When dealing with performance problems, I’ve noticed an alarming trend: Profiling seems to be something special! Profiling should be your first stop when trying to improve performance, and not pretend profiling either. When you profile a large system, you should profile parts of the production system.
Production Profiling 1.0.1
This doesn’t mean you have to put your profiling into production. I’ve often used a record / playback system for profiling. A recorder of sorts writes a binary log file detailing the actual actions of real users on the production system. A profiling system is then setup (after a few weeks of recording), and you play back the recording, capturing the profiling information. This method means that your users don’t experience bad performance because of the profiling instrumentation of the code.

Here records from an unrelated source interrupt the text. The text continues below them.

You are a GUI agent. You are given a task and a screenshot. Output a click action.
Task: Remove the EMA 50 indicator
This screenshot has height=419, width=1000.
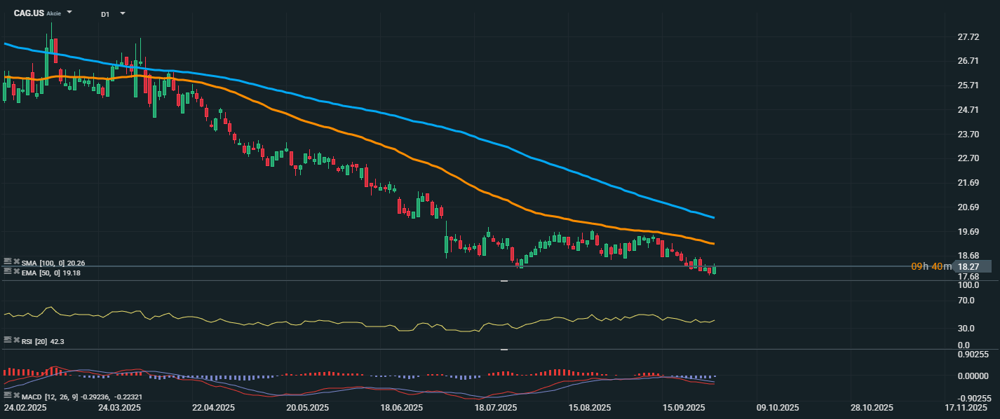click(x=15, y=270)
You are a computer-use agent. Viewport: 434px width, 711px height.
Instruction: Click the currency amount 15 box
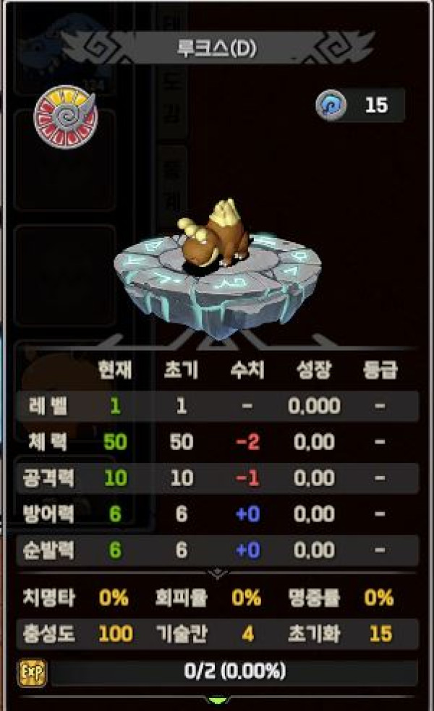pyautogui.click(x=376, y=105)
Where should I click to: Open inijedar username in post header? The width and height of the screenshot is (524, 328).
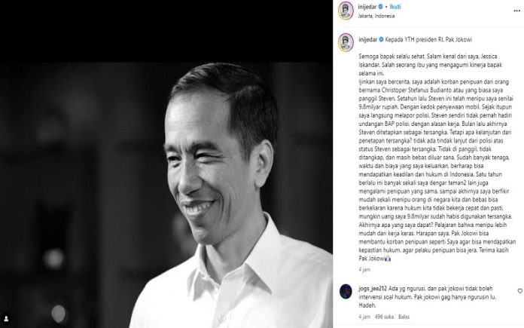coord(367,7)
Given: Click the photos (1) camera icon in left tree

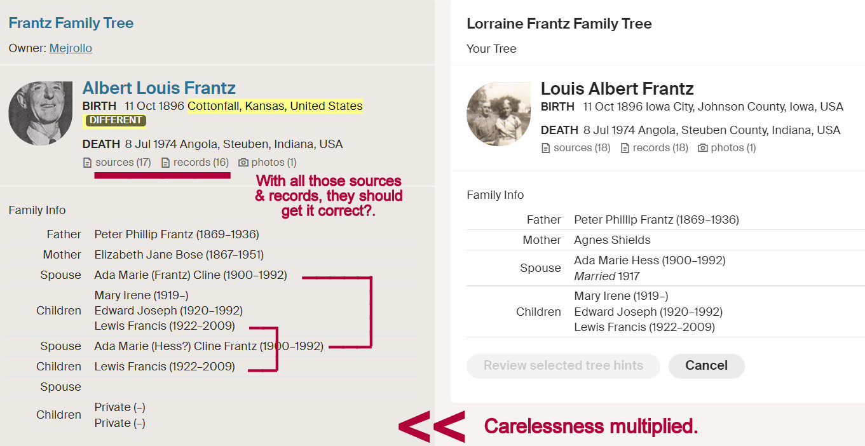Looking at the screenshot, I should [x=243, y=163].
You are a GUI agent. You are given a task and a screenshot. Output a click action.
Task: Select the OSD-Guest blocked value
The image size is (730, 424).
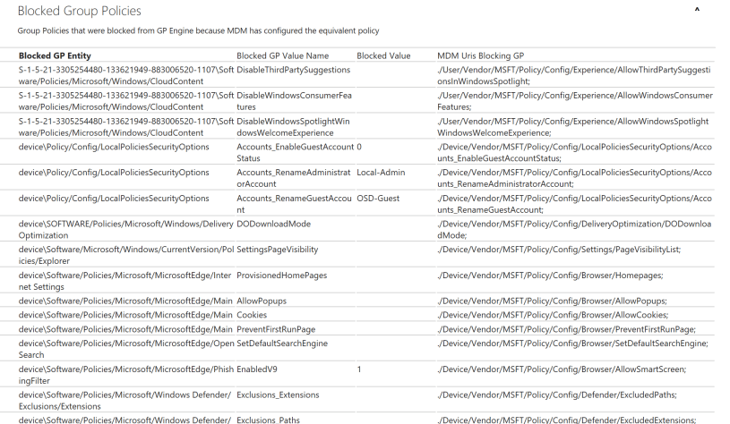(x=379, y=198)
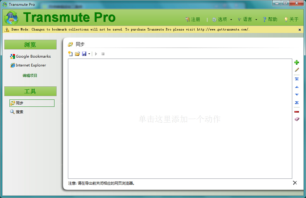The width and height of the screenshot is (306, 198).
Task: Click the 注册 register menu item
Action: coord(193,20)
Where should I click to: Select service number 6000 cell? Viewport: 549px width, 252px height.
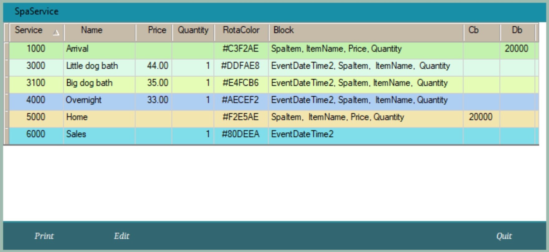point(36,134)
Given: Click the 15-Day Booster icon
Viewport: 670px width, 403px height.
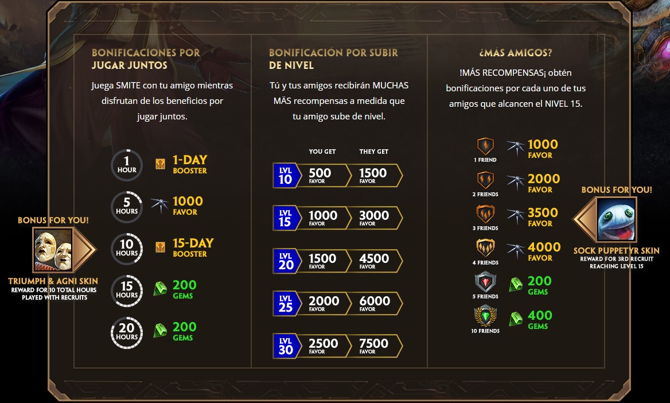Looking at the screenshot, I should point(160,247).
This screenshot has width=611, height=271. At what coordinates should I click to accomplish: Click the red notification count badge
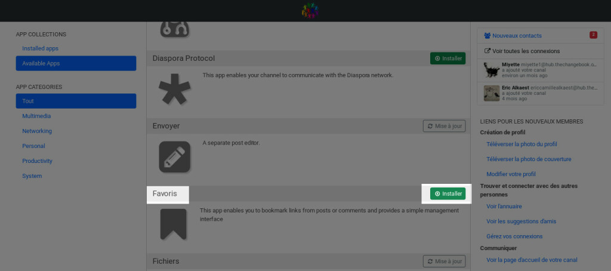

A common answer to a slow system is to start caching some of the information. But what information should you cache? How long should it be lived? How big should to cache be? Most decent caching systems offer metrics that will tell you what the cache is doing, use this information! There’s not point in gathering information you don’t use.
Finally, there are parts of your system you will always want to know about. These parts should continuously feed you information about their performance, information like:
- How often that special piece of optimized code is actually being used
- How much memory is being consumed in the process
- How long it takes to execute
- Both the entire process, and key sub-parts of the process
- Which users make the most use of the feature
- How often that area of the system is used by day / week / month
If you’re using Java, I would strongly recommend looking into writing some MBeans. JConsole will give you graphing of your stats for free, and also makes it very easy to create custom views of you MBeans.
Measured insight into your system is possibly the only way to truly improve the performance of a system.